DECLARE Pointer : INTEGER
OUTPUT "Customer name is ", "John Goh."
Index <- Index + 1

FUNCTION PolygonArea(Sides: INTEGER, Length: REAL) RETURNS REAL
    ...
    RETURN Area
ENDFUNCTION

The general pattern in 9608 pseudocode, as far as I can tell, is that they never start with a value or symbol. They start with one or more keywords, or a name, and end with a line break (\n).

We have expression() for parsing expressions. Here we implement statement() for parsing statements. We represented expressions with expr, and we'll use stmt for representing statements. We will continue using dicts to represent them, and decide on the necessary keys when we figure out what we need.

ngjunsiang · 2022-04-14T23:29:25Z

Entry point

Our entry point to parsing statements is statement(). It checks the first token for a matching keyword or name. Then it passes control to the appropriate statement-parsing function, and gets a stmt dict in return.

[eb280b4]

ngjunsiang · 2022-04-14T23:29:46Z

OUTPUT statement parsing

We are setting up the skeleton here for parsing other kinds of statements too. Each kind of statement will have its own function for consuming the tokens it is looking for. And every statement ends with a line break (\n) that must be consumed.

[83ce629]

ngjunsiang · 2022-04-14T23:33:03Z

More helper functions

With some foresight, we can also see that some patterns here are going to be repeated a lot. In particular, I notice:

Pattern 1 check()s for a specific token, consumes it, raises an error if it doesn't find it,
It expects a specific token.

Pattern 2 check() for a specific token, consumes it if it finds it, and proceeds with parsing.
It matches a specific token (and later, maybe multiple token values).

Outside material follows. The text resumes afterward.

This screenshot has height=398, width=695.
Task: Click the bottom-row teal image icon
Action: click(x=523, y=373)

These two features are used to check for keyword tokens, which don't form part of the parsed stmt but are used to describe its structure.

Let's add two more helper functions to our menagerie of parser helpers: [0d0864c]

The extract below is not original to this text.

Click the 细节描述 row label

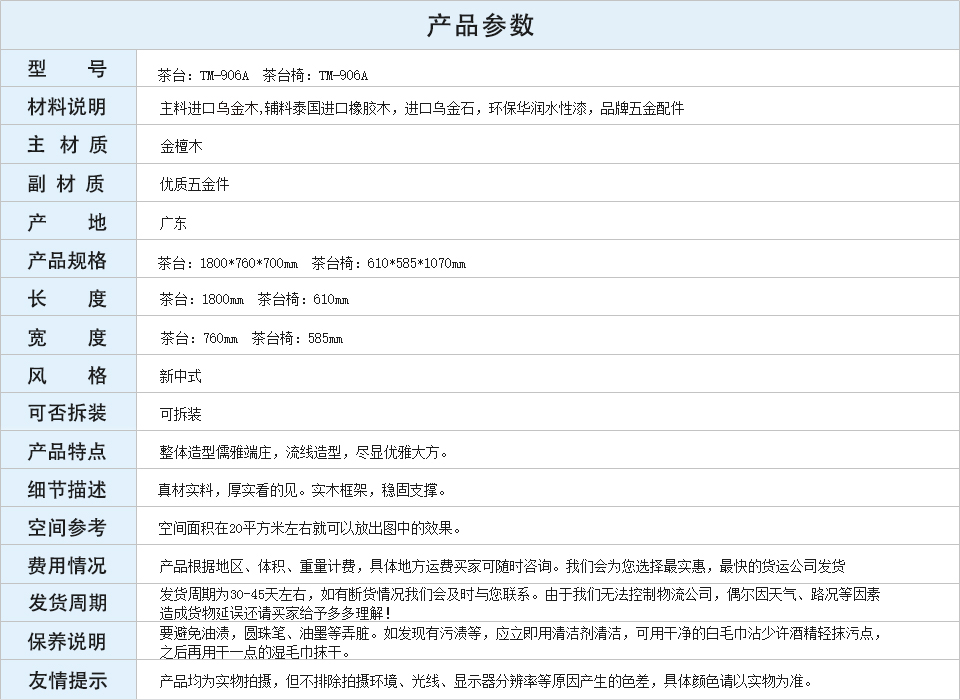click(67, 490)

ngjunsiang · 2022-04-14T23:35:22Z

Bugfix

Noticed a bug: https://github.com/nyjc-computing/pseudo/blob/0d0864cf7d756ab271ad4d20b991e8c48a656b6c/parser.py#L106-L108

expression() should have been called with a list of tokens instead of a single token. Fix: [1c4feb7]

Testing:

import scanner
import parser
import interpreter

src = 'OUTPUT "Hello", ", ", "everyone", "!"'

tokens = scanner.scan(src)

statements = parser.parse(tokens)

for statement in statements:
    print(statement)

Result:

File "scanner.py", line 91, in scan
    raise ParseError(f"Unrecognised character {repr(char)}.")
builtin.ParseError: Unrecognised character ','.

Oops, scan() doesn't pick up that comma. Fix: [a92e5d8]

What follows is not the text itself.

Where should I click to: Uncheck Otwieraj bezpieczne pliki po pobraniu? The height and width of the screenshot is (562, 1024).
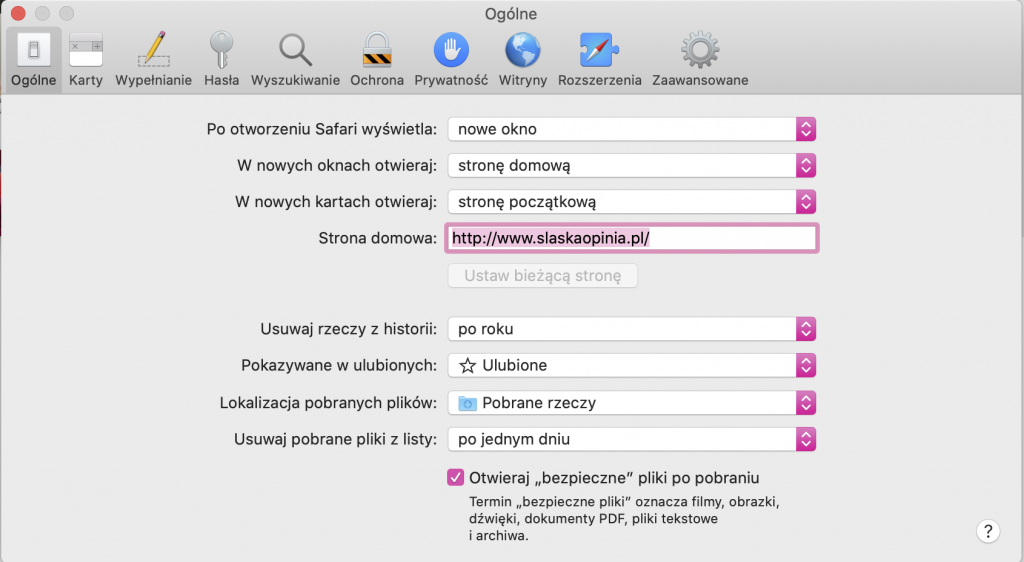(x=455, y=478)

ngjunsiang · 2022-04-14T23:35:59Z

Refactor

Our statement parsers now use the new helper functions to simplify their code: [1fc0ec9]

ngjunsiang · 2022-04-14T23:38:55Z

The parsing loop

We have expression() as our entry function to parsing expressions, and statement() as our entry function to parsing statements. They match one expression or one statement, respectively.

We need another parsing loop to keep parsing statements, until we run out of them.

The EOF token

One problem: our statement-parsing functions also consume() \n keyword tokens, which we use to mark the end of statements. This means that halfway through parsing incomplete code, we might run into an IndexError when the parser runs out of tokens.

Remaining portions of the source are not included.